Records for the task: Begin

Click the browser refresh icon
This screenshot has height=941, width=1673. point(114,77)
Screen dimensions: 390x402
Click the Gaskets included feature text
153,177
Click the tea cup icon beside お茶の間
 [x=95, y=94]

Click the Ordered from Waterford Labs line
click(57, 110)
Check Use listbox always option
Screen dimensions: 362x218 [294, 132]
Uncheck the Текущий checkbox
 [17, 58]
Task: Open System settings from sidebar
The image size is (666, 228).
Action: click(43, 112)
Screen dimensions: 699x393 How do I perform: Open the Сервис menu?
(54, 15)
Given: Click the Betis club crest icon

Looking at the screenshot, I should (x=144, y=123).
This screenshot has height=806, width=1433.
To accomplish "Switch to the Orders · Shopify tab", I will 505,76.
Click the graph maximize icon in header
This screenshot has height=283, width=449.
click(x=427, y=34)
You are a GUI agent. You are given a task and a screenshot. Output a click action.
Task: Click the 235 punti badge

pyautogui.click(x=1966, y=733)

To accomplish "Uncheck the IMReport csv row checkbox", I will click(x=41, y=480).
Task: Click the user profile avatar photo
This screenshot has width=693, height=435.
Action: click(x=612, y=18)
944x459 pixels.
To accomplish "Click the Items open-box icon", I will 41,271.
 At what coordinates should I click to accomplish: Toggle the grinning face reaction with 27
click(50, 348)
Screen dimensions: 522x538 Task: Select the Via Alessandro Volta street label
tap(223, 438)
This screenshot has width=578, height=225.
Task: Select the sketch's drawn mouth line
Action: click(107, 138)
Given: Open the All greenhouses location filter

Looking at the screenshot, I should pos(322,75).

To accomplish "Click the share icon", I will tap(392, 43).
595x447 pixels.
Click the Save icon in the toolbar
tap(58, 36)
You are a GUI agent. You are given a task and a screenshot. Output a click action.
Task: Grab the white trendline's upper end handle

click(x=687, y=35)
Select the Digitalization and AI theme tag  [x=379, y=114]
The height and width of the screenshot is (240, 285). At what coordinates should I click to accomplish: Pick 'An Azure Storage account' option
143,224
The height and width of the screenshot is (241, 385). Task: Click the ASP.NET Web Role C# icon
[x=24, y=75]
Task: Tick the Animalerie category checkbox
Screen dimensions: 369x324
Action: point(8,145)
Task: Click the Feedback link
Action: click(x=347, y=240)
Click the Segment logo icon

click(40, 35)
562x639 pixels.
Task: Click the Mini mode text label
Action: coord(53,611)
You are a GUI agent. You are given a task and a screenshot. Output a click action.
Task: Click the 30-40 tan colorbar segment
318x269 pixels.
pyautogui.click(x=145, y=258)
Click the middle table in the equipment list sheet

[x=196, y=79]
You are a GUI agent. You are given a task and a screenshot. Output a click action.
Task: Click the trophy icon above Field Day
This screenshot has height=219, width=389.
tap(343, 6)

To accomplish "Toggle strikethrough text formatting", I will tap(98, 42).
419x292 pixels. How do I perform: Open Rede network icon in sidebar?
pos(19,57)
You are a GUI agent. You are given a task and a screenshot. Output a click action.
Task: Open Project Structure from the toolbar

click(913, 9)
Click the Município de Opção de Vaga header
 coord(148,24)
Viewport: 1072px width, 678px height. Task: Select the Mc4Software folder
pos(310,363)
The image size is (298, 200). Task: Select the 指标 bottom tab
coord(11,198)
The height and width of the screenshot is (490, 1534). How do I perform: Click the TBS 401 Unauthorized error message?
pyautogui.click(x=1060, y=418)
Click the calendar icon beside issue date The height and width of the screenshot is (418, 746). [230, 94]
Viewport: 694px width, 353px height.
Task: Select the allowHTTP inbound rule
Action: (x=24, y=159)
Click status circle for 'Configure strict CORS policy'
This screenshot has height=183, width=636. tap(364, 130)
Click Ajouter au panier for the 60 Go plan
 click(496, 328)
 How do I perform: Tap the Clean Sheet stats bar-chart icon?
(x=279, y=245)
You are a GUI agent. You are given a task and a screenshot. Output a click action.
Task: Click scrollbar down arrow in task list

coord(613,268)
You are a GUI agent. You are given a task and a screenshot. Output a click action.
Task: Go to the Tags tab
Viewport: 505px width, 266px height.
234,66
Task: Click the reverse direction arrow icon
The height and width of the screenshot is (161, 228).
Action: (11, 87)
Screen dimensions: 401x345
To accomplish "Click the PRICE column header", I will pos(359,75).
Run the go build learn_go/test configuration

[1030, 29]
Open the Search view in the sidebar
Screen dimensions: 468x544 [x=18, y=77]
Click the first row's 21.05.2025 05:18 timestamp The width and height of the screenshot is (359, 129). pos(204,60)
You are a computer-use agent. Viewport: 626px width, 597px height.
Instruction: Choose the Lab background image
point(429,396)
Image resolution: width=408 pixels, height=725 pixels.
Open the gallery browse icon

Records for the task: End

_Task_
Please reproduce the data as it was given, with every line exact.

_Response box_
Click the browser refresh icon
This screenshot has height=941, width=1673. point(114,77)
Screen dimensions: 390x402
Click the Gaskets included feature text
153,177
Click the tea cup icon beside お茶の間
 [x=95, y=94]

Click the Ordered from Waterford Labs line
click(57, 110)
Check Use listbox always option
Screen dimensions: 362x218 [294, 132]
Uncheck the Текущий checkbox
 [17, 58]
Task: Open System settings from sidebar
The image size is (666, 228).
Action: click(43, 112)
Screen dimensions: 699x393 How do I perform: Open the Сервис menu?
(54, 15)
Given: Click the Betis club crest icon

Looking at the screenshot, I should (x=144, y=123).
This screenshot has height=806, width=1433.
To accomplish "Switch to the Orders · Shopify tab", I will 505,76.
Click the graph maximize icon in header
This screenshot has height=283, width=449.
click(x=427, y=34)
You are a GUI agent. You are given a task and a screenshot. Output a click action.
Task: Click the 235 punti badge

pyautogui.click(x=1966, y=733)

To accomplish "Uncheck the IMReport csv row checkbox", I will click(x=41, y=480).
Task: Click the user profile avatar photo
This screenshot has width=693, height=435.
Action: click(x=612, y=18)
944x459 pixels.
To accomplish "Click the Items open-box icon", I will 41,271.
 At what coordinates should I click to accomplish: Toggle the grinning face reaction with 27
click(50, 348)
Screen dimensions: 522x538 Task: Select the Via Alessandro Volta street label
tap(223, 438)
This screenshot has width=578, height=225.
Task: Select the sketch's drawn mouth line
Action: click(107, 138)
Given: Open the All greenhouses location filter

Looking at the screenshot, I should pos(322,75).

To accomplish "Click the share icon", I will tap(392, 43).
595x447 pixels.
Click the Save icon in the toolbar
tap(58, 36)
You are a GUI agent. You are given a task and a screenshot. Output a click action.
Task: Grab the white trendline's upper end handle

click(x=687, y=35)
Select the Digitalization and AI theme tag  [x=379, y=114]
The height and width of the screenshot is (240, 285). At what coordinates should I click to accomplish: Pick 'An Azure Storage account' option
143,224
The height and width of the screenshot is (241, 385). Task: Click the ASP.NET Web Role C# icon
[x=24, y=75]
Task: Tick the Animalerie category checkbox
Screen dimensions: 369x324
Action: point(8,145)
Task: Click the Feedback link
Action: click(x=347, y=240)
Click the Segment logo icon

click(40, 35)
562x639 pixels.
Task: Click the Mini mode text label
Action: coord(53,611)
You are a GUI agent. You are given a task and a screenshot. Output a click action.
Task: Click the 30-40 tan colorbar segment
318x269 pixels.
pyautogui.click(x=145, y=258)
Click the middle table in the equipment list sheet

[x=196, y=79]
You are a GUI agent. You are given a task and a screenshot. Output a click action.
Task: Click the trophy icon above Field Day
This screenshot has height=219, width=389.
tap(343, 6)

To accomplish "Toggle strikethrough text formatting", I will tap(98, 42).
419x292 pixels. How do I perform: Open Rede network icon in sidebar?
pos(19,57)
You are a GUI agent. You are given a task and a screenshot. Output a click action.
Task: Open Project Structure from the toolbar

click(913, 9)
Click the Município de Opção de Vaga header
 coord(148,24)
Viewport: 1072px width, 678px height. Task: Select the Mc4Software folder
pos(310,363)
The image size is (298, 200). Task: Select the 指标 bottom tab
coord(11,198)
The height and width of the screenshot is (490, 1534). How do I perform: Click the TBS 401 Unauthorized error message?
pyautogui.click(x=1060, y=418)
Click the calendar icon beside issue date The height and width of the screenshot is (418, 746). [230, 94]
Viewport: 694px width, 353px height.
Task: Select the allowHTTP inbound rule
Action: (x=24, y=159)
Click status circle for 'Configure strict CORS policy'
This screenshot has height=183, width=636. tap(364, 130)
Click Ajouter au panier for the 60 Go plan
 click(496, 328)
 How do I perform: Tap the Clean Sheet stats bar-chart icon?
(x=279, y=245)
You are a GUI agent. You are given a task and a screenshot. Output a click action.
Task: Click scrollbar down arrow in task list

coord(613,268)
You are a GUI agent. You are given a task and a screenshot. Output a click action.
Task: Go to the Tags tab
Viewport: 505px width, 266px height.
234,66
Task: Click the reverse direction arrow icon
The height and width of the screenshot is (161, 228).
Action: (11, 87)
Screen dimensions: 401x345
To accomplish "Click the PRICE column header", I will pos(359,75).
Run the go build learn_go/test configuration

[1030, 29]
Open the Search view in the sidebar
Screen dimensions: 468x544 [x=18, y=77]
Click the first row's 21.05.2025 05:18 timestamp The width and height of the screenshot is (359, 129). pos(204,60)
You are a computer-use agent. Viewport: 626px width, 597px height.
Instruction: Choose the Lab background image
point(429,396)
Image resolution: width=408 pixels, height=725 pixels.
Open the gallery browse icon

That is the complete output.